Your task » Please report each line in the records below that contains the word "location".

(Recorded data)
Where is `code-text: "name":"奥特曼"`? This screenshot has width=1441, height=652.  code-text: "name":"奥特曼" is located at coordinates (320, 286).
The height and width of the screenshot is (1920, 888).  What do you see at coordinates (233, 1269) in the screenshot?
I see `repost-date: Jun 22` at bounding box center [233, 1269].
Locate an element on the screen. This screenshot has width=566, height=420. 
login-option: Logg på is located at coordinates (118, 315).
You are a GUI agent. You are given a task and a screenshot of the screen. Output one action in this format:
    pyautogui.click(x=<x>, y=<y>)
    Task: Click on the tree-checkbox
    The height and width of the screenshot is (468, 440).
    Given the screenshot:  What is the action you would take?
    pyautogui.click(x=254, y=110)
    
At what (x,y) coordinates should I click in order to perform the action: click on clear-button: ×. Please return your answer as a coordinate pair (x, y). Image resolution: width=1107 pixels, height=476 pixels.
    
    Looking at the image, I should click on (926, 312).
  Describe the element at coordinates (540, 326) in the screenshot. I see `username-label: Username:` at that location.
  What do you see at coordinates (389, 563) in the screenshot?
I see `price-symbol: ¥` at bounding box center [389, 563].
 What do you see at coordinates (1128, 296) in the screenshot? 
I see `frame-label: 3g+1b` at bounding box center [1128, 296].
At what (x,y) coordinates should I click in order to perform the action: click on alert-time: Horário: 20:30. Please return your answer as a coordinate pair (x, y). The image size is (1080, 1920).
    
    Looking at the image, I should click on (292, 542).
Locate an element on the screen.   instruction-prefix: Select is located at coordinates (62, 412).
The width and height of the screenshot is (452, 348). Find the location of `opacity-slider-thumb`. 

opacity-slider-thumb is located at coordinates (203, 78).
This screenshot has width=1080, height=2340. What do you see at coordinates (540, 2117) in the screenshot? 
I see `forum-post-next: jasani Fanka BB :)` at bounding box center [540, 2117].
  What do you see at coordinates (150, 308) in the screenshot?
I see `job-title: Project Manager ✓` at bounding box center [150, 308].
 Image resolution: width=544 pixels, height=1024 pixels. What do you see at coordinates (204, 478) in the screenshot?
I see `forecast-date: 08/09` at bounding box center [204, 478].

Answer below »
  Describe the element at coordinates (540, 326) in the screenshot. I see `username-label: Username:` at that location.
The width and height of the screenshot is (452, 348). Find the location of `opacity-slider-thumb`. 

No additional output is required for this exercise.